That aside, Priore has really done his research and paints a very vivid picture of the mid-60’s Sunset Strip, as well as adding enough historical detail to put the growth of the Strip in perspective.
The book is broken up into thirteen chapters, each addressing a different aspect of the Sunset Strip and it’s history, as well as how it manifested itself in various parts of the pop culture spectrum. I came to this book having more than a passing familiarity with the bands of the Strip (two of which, Love and the Buffalo Springfield are personal favorites), but ‘Riot On the Sunset Strip’ was full of revelations, taking cultural movers and shakers (musicians, artists, radio, movie and TV personalities, local politicians, business owners) and creating a frame of reference that connects all the dots.
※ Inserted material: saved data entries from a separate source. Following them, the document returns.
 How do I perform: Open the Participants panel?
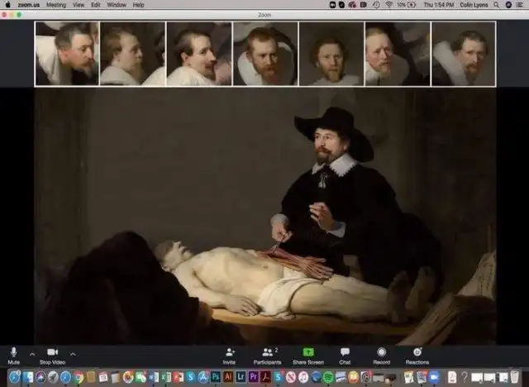point(268,353)
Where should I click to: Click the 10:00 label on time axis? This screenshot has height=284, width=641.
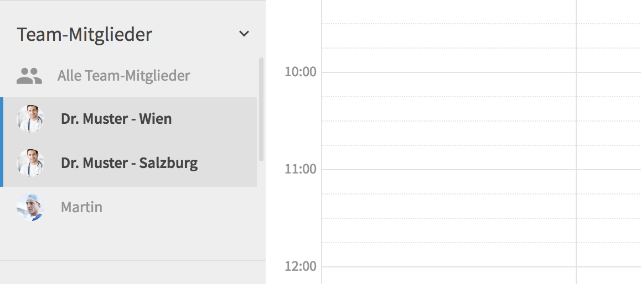pos(301,72)
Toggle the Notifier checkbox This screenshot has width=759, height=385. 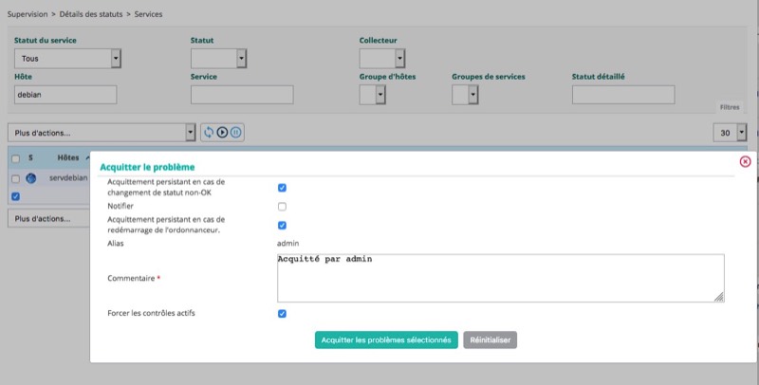[x=282, y=207]
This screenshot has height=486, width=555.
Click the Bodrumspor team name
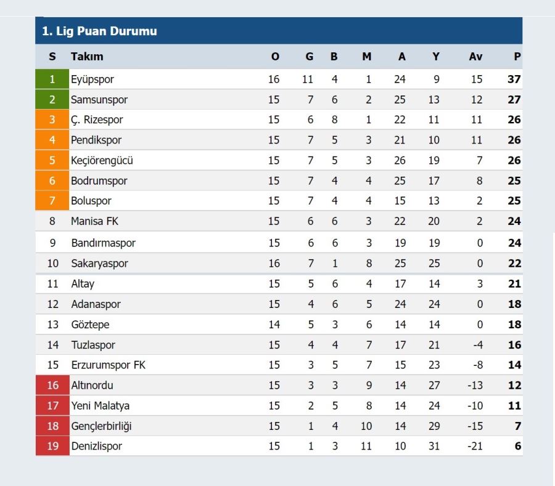point(99,181)
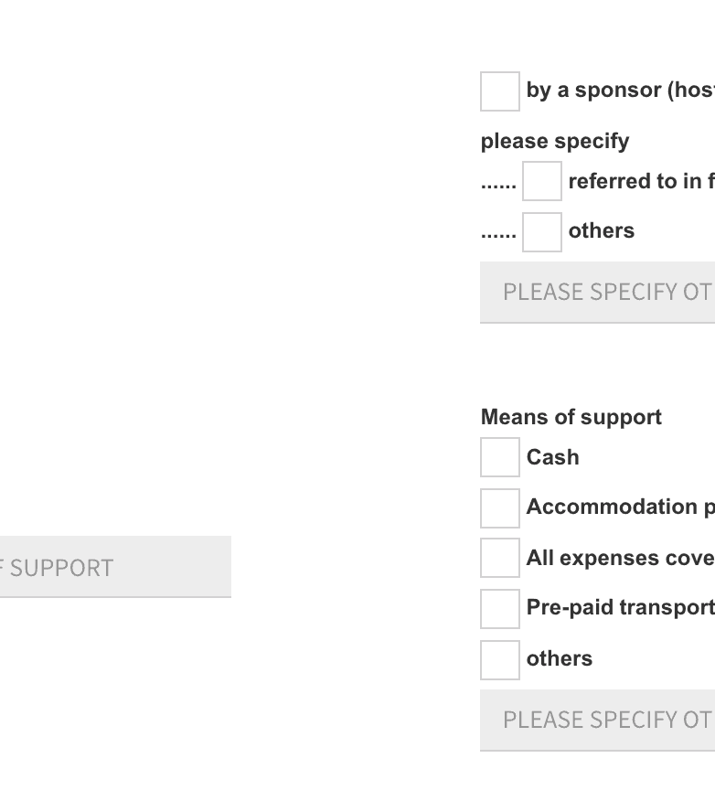Click the bold 'please specify' label text

pyautogui.click(x=555, y=141)
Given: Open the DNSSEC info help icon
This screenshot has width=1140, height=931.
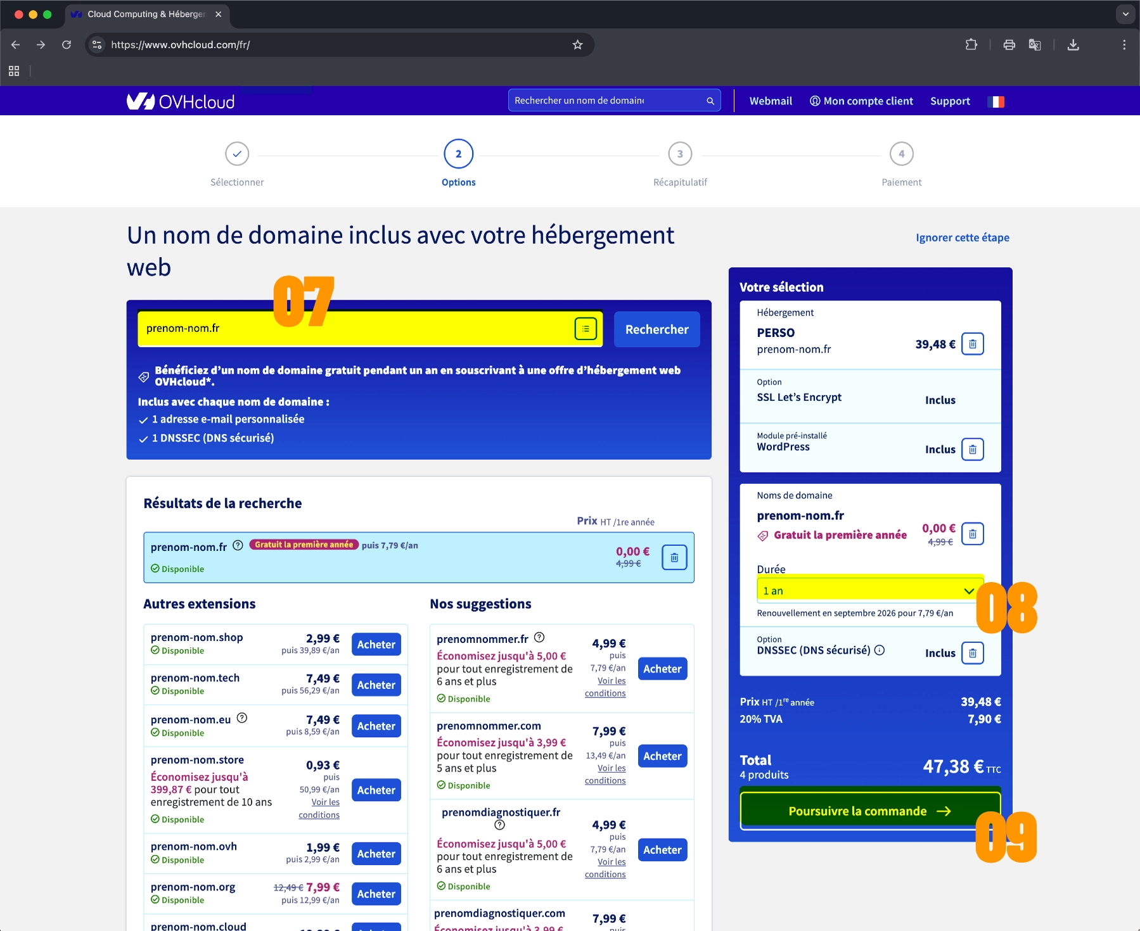Looking at the screenshot, I should [x=880, y=650].
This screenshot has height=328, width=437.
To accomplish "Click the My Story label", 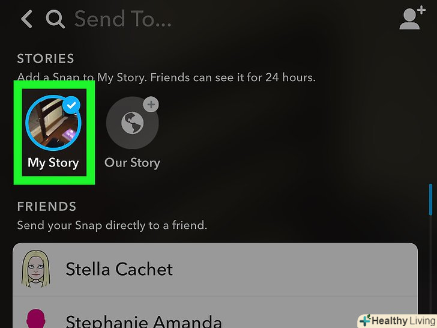I will [x=53, y=163].
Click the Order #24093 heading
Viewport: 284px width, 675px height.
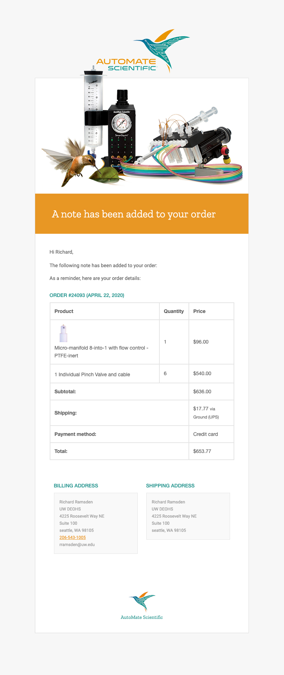pos(87,295)
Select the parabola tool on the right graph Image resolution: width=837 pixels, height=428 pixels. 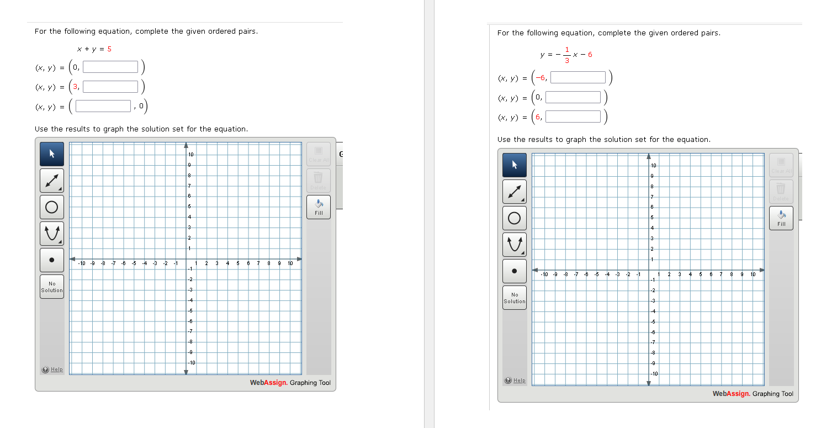(x=514, y=244)
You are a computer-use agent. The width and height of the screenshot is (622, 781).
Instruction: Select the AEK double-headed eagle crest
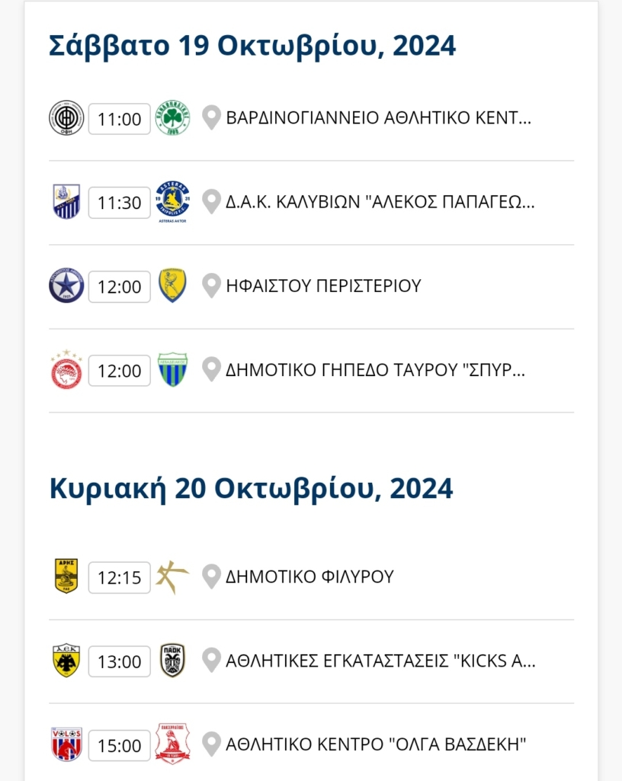click(x=66, y=660)
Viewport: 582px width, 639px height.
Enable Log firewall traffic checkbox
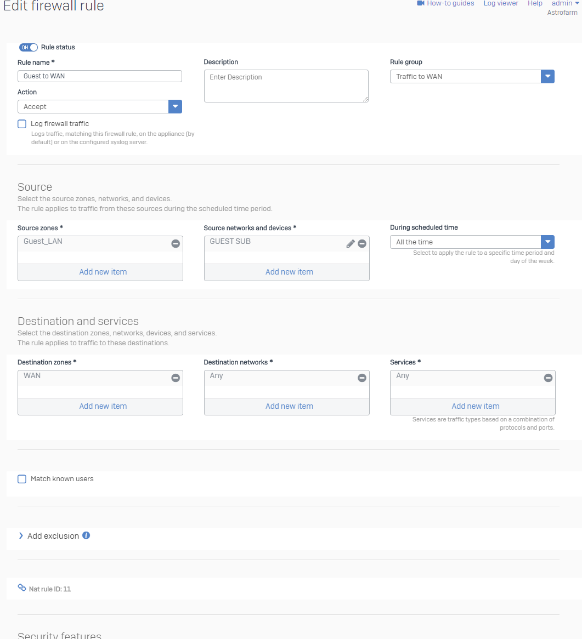(x=22, y=124)
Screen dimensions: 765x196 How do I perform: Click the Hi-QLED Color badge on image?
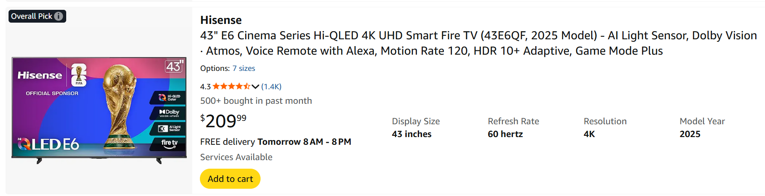click(169, 98)
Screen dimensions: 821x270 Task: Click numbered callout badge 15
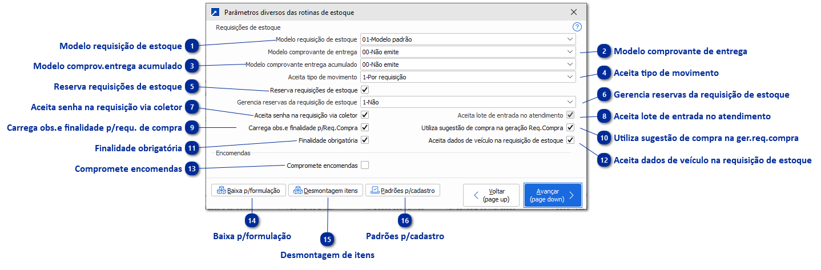tap(328, 239)
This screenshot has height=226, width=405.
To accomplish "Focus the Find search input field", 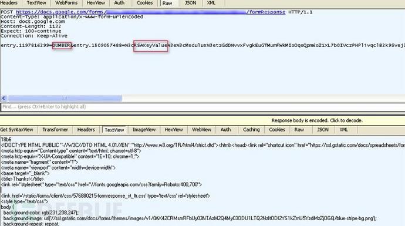I will tap(203, 107).
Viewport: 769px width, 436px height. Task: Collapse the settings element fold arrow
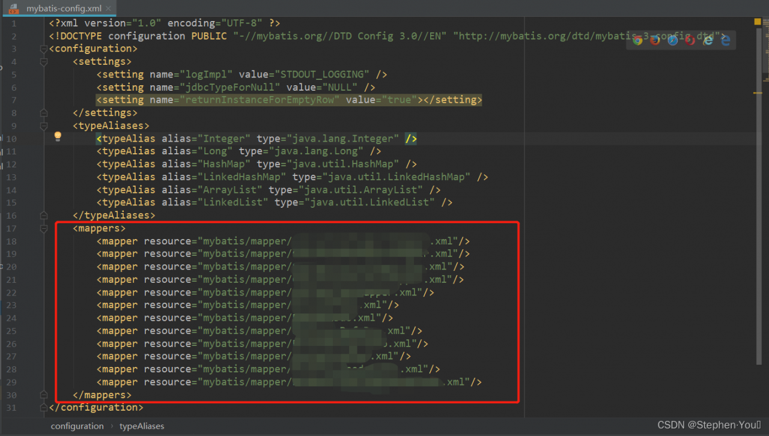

My favorite sections concerned the importance of West Coast pop art to the scene, the way the sound and sights of the Sunset Strip found their way onto TV (I was practical drooling reading about some of the bands that appeared on local television), the influence of the Strip on (and how it was influenced by) the surrounding area, and a very well written account of the legendary Sunset Strip riots.
As a fan of 60’s punk, I love how Priore covers a lot of ground about the local bands, their recordings and traces their lineage, showing how they influenced each other and many more famous bands. He also collected some great, rare photos of these bands.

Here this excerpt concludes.